In early 2025, cybersecurity researchers identified a critical zero-day vulnerability in Microsoft Windows, designated as CVE-2025-29824. This flaw resides within the Windows Common Log File System (CLFS) driver and enables attackers to escalate privileges from standard user access to full system control. The Play ransomware group, also known as Balloonfly or PlayCrypt, actively exploited this vulnerability before Microsoft released a patch on April 8, 2025.
Discovery and Exploitation
The Symantec Threat Hunter Team uncovered that threat actors associated with the Play ransomware operation targeted an unnamed organization in the United States. The attackers likely gained initial access through a public-facing Cisco Adaptive Security Appliance (ASA). Although no ransomware payload was deployed in this particular intrusion, the attackers utilized a custom information-stealing tool called Grixba, previously linked to the Play ransomware group.
Microsoft’s Threat Intelligence Center (MSTIC) and Security Response Center (MSRC) attributed the exploitation activity to a threat group identified as Storm-2460. This group is known for deploying the PipeMagic malware in ransomware campaigns. Their targets included organizations in the United States’ information technology and real estate sectors, Venezuela’s financial sector, a Spanish software company, and Saudi Arabia’s retail sector.
Technical Analysis of the Vulnerability
The CVE-2025-29824 vulnerability affects the CLFS kernel driver, allowing attackers to exploit a use-after-free condition. During the exploit execution, attackers created files in the path C:\ProgramData\SkyPDF, including a DLL that was injected into the winlogon.exe process. This enabled them to extract credentials from the Local Security Authority Subsystem Service (LSASS) memory using tools like Sysinternals’ procdump.exe, create new administrator users, and establish persistence within the compromised system.
Play Ransomware Group’s Tactics
Active since June 2022, the Play ransomware group employs double-extortion tactics, exfiltrating sensitive data before encrypting it. They have developed custom tools like Grixba, which are often disguised as legitimate security software, including fake applications mimicking those from SentinelOne and Palo Alto Networks. The group’s use of a zero-day vulnerability in this instance indicates an escalation in their capabilities, as ransomware actors rarely exploit such vulnerabilities.
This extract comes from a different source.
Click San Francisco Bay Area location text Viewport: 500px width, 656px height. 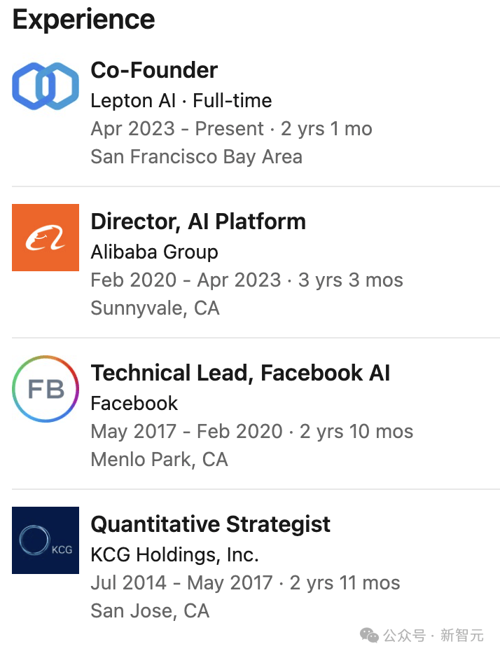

Microsoft’s Response and Recommendations
In response to the exploitation, Microsoft released a patch for CVE-2025-29824 as part of its April 2025 Patch Tuesday updates, which addressed a total of 121 vulnerabilities. The company emphasized the importance of applying these security updates promptly, especially for systems running vulnerable versions of Windows. Notably, customers using Windows 11 version 24H2 are not affected by this vulnerability due to existing security mitigations.
Indicators of Compromise (IoCs)
Organizations are advised to monitor for the following IoCs associated with the Play ransomware campaign exploiting CVE-2025-29824:
– Hash: 6030c4381b8b5d5c5734341292316723a89f1bdbd2d10bb67c4d06b1242afd05
– Filename: gt_net.exe
– Description: Grixba infostealer tool
– Detection/Malware Name: Infostealer.Grixba1
Conclusion
The exploitation of CVE-2025-29824 by the Play ransomware group underscores the evolving tactics of cybercriminals and the critical importance of timely software updates. Organizations must remain vigilant, apply security patches promptly, and monitor for indicators of compromise to protect against such sophisticated attacks.